**Exercise goal**
Lay out the stretch from the line containing "Screen dimensions: 1213x758" through the end of the rows as a two-column CSV with the headers instruction and action. Give one CSV line per row, quote each field, and replace line breaks with spaces.

**Dataset content**
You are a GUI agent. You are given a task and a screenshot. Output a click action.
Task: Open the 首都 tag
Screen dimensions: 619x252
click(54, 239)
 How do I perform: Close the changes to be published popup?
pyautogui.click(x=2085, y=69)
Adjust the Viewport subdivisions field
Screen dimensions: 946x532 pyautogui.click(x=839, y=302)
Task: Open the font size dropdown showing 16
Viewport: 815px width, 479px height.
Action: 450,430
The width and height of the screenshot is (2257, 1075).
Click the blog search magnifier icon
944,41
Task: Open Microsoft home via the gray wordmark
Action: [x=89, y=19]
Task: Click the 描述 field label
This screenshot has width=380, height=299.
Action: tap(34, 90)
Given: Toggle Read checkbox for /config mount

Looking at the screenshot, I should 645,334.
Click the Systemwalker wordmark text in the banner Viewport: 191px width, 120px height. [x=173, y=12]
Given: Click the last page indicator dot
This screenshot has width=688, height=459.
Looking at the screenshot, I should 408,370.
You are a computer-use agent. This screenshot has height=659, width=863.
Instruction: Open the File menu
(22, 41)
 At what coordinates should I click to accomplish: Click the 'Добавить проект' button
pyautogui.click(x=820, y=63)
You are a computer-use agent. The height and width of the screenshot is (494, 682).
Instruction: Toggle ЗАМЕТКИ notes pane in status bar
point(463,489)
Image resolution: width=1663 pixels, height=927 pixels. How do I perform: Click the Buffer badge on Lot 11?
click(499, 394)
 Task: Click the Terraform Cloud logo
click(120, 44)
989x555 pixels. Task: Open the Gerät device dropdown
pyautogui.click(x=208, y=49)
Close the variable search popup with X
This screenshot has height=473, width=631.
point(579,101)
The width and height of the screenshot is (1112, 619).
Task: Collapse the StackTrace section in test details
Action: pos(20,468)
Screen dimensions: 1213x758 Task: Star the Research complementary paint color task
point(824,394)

**Response**
instruction,action
"Screen dimensions: 1213x758 Task: Star the Research complementary paint color task","point(824,394)"